▶ **Stated goal**
Print the rows below word for word, starting at the line that has "This screenshot has height=633, width=1024." and stopping after the line that has "Action: click(192, 258)". Leave the pictures out.

▶ **Data section**
§
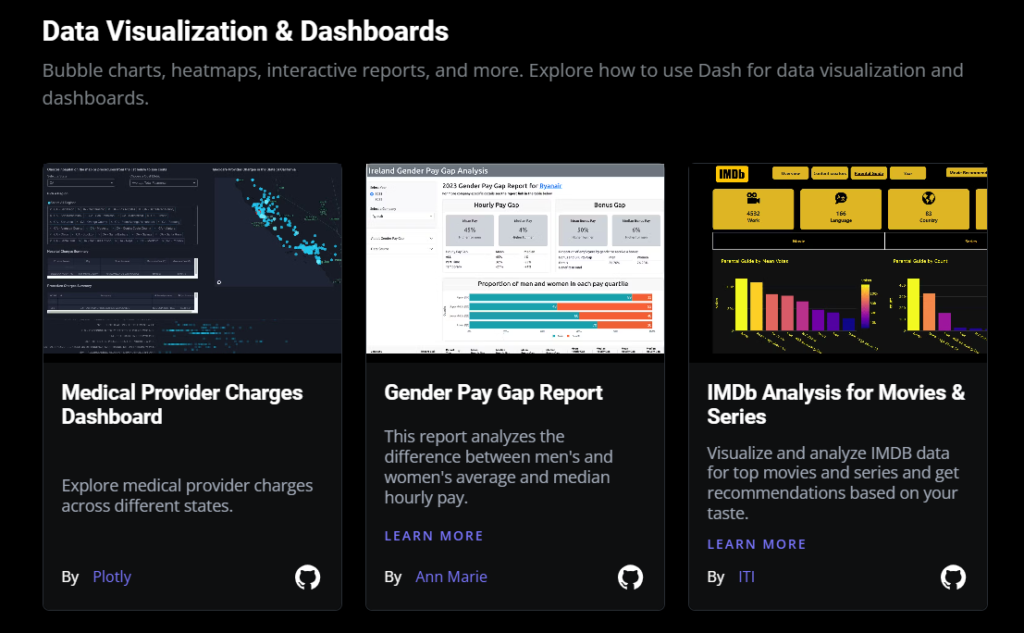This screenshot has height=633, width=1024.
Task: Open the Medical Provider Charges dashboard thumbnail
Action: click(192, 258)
§
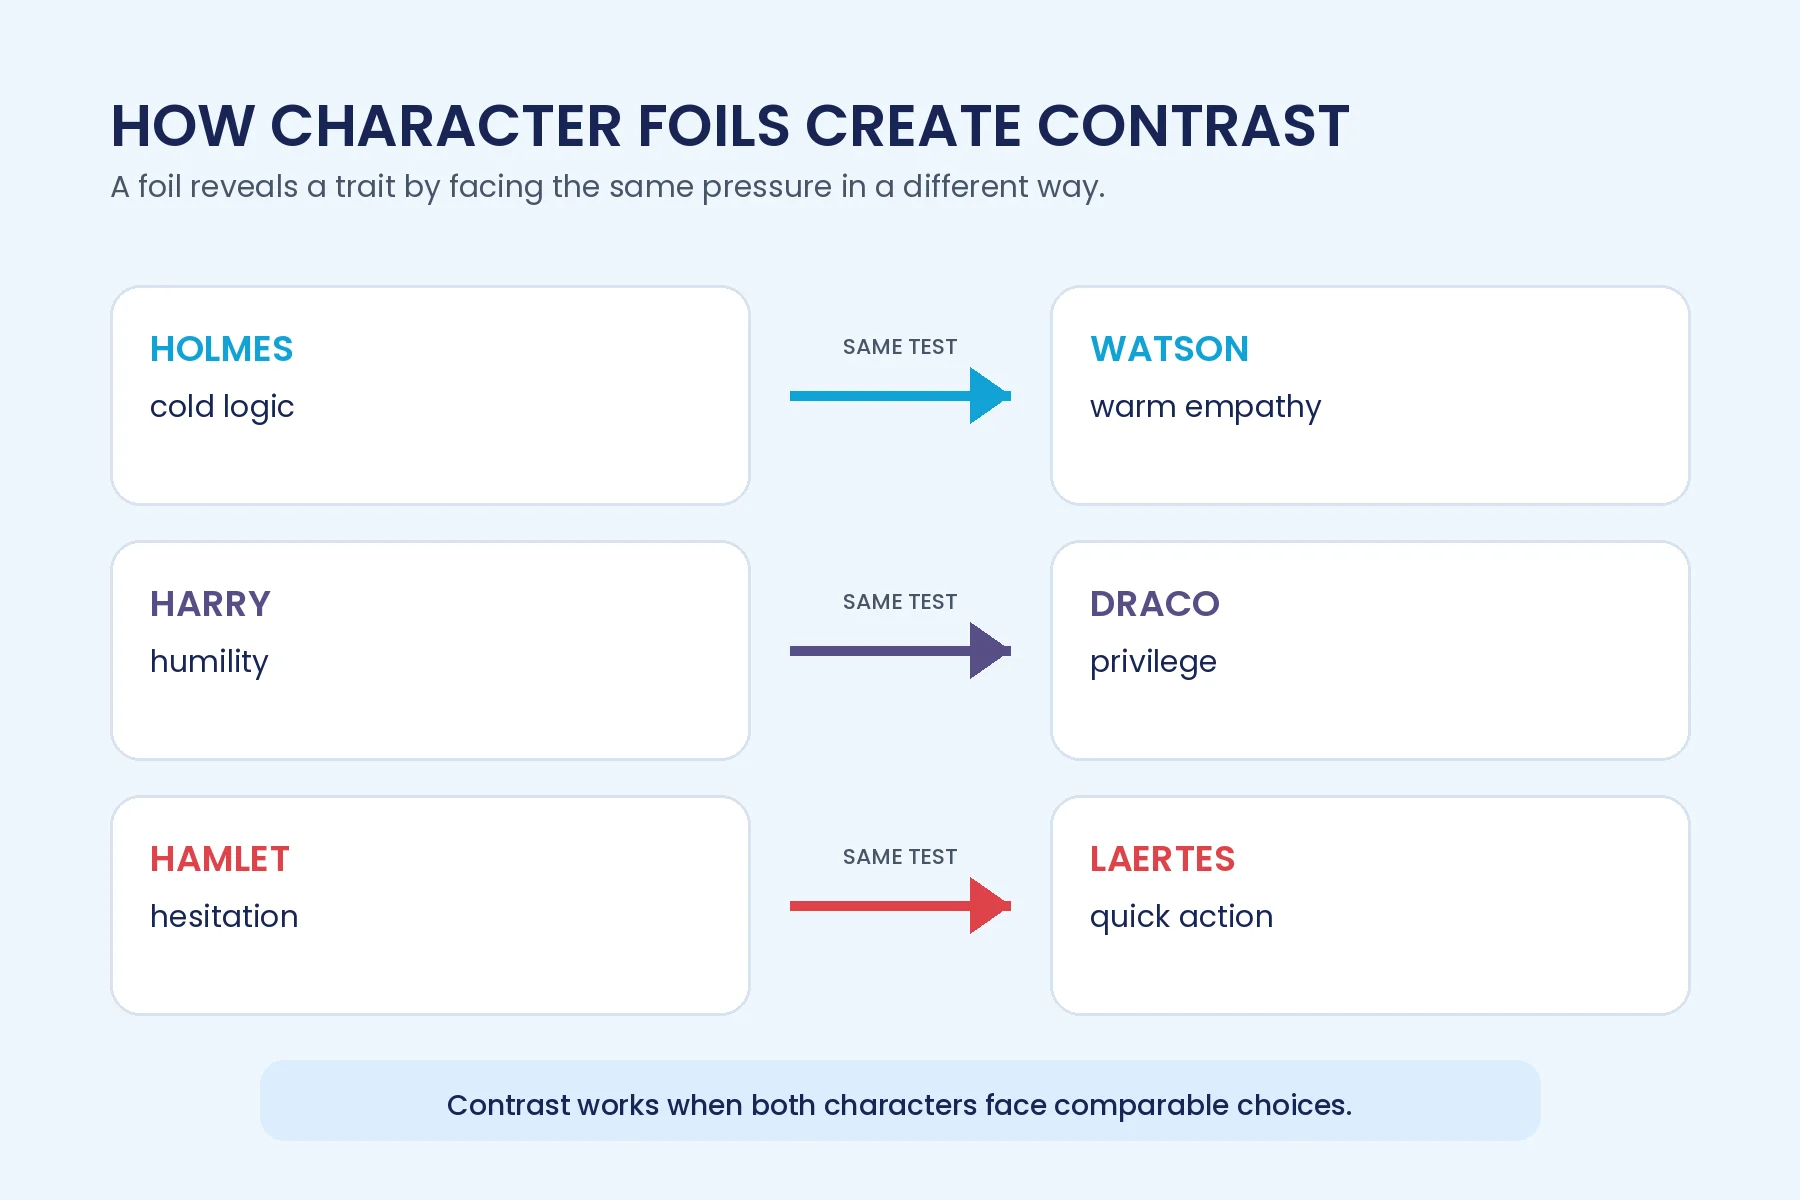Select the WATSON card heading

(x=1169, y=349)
§
▶ **Correct response**
This screenshot has height=633, width=1024.
Task: Open the Medical Provider Charges dashboard thumbnail
Action: click(192, 258)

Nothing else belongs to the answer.